Blockchain-based copyright registration with immutable timestamping, automated micro-licensing at a 2% transaction cost and 60-second settlement, smart contract-driven royalty distribution, and automated orphan work resolution are all operational today. This infrastructure converts the extraction economy into a licensing economy by making consent cheaper than litigation.
It closes the "we could not identify the owner" loophole that has justified scraping entire catalogs. It makes the music industry's rights infrastructure as fast and machine-readable as the AI pipelines currently bypassing it.

When every musical work has a verified ownership record and a smart contract licensing interface, the incentive to extract without consent disappears.
That is not an optimistic projection.
It is a change in the economic calculation, and economic calculations are what actually drive behavior in this or any industry.

Why am I taking a pause?

I have spent more than 25 years watching this industry navigate technological disruption. I have been in rooms where the problem was clearly understood, yet the response was constrained (one of the most celebrated songwriters of the last 50 years put it plainly) "I don't want to go against the label. They control my income."
That sentence is not cynicism.

It is an honest description of how the industry is structured. The people with the most knowledge and the most standing to drive change are often the people most invested in the relationships that would need to change. Pushing against that current takes energy, and there are moments when the right move is to step back, let the situation develop, and return when conditions are more favorable.

The legal environment is shifting. Courts in the US and Germany have both moved toward finding that training on copyrighted material without consent carries real liability. The economic harm is becoming visible enough that the "don't rock the boat" calculation is starting to shift for more and more people in the industry. The threshold at which action becomes more rational than inaction is approaching.

My decision to pause is not a signal that the problem is too hard or that the timing is wrong for everyone. It is a personal assessment of where the conversation is and where my energy is best directed right now.

The door stays open

The infrastructure will not disappear. The solution does not expire. If anything, the case for it grows stronger with every new lawsuit filed, every royalty pool diluted, and every model generation trained on unlicensed content.

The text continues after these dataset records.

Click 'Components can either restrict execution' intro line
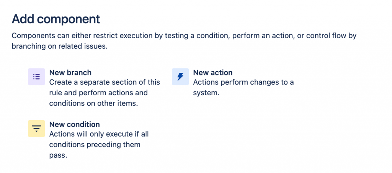pyautogui.click(x=184, y=36)
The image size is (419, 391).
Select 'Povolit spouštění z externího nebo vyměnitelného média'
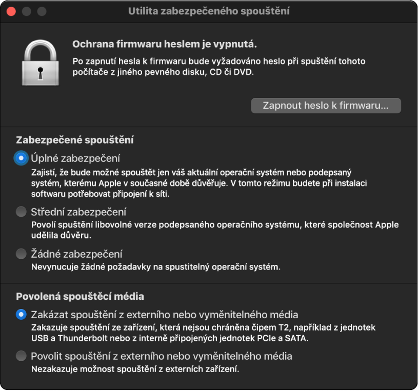tap(21, 356)
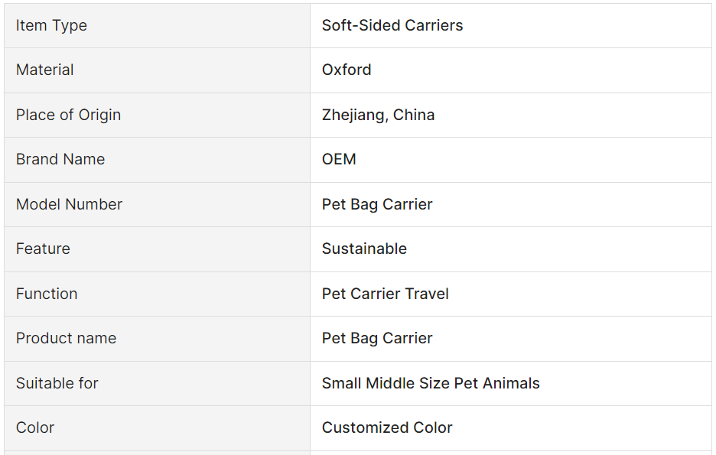Select Small Middle Size Pet Animals text

(x=431, y=383)
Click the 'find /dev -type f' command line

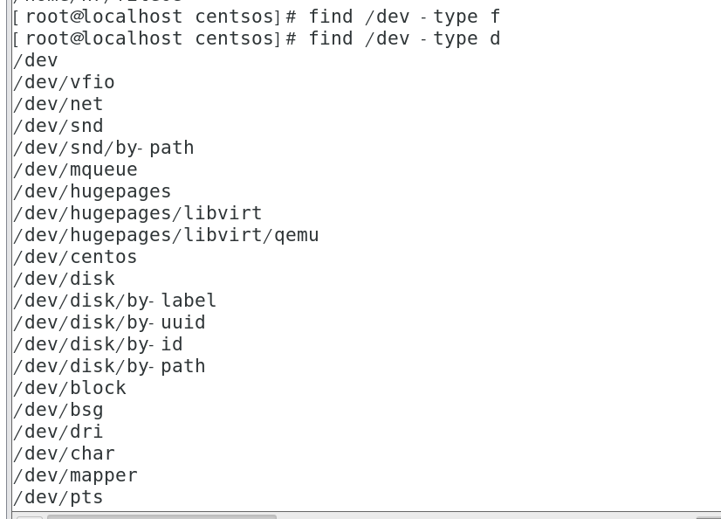tap(403, 17)
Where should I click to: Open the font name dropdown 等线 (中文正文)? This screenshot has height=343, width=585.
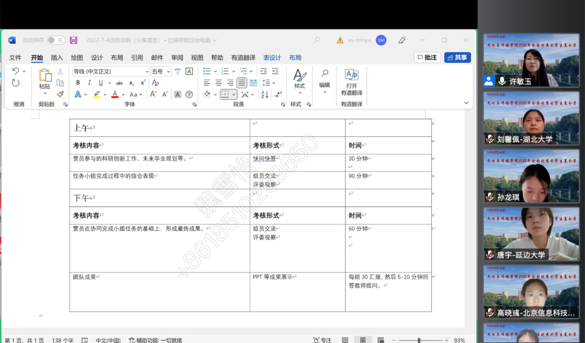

The music industry has always moved at its own pace. Those who grasped the streaming transition earliest waited years for institutional momentum to catch up. Those who understood the publishing rights implications of digital licensing fought for a decade before the frameworks shifted. That is the rhythm of this industry, and fighting against it is less effective than knowing when to press and when to hold.
I am holding for now.

The solution and the analysis remain, and the moment when the industry is genuinely ready to act will come.

When it does, the infrastructure will be in place, and so will I.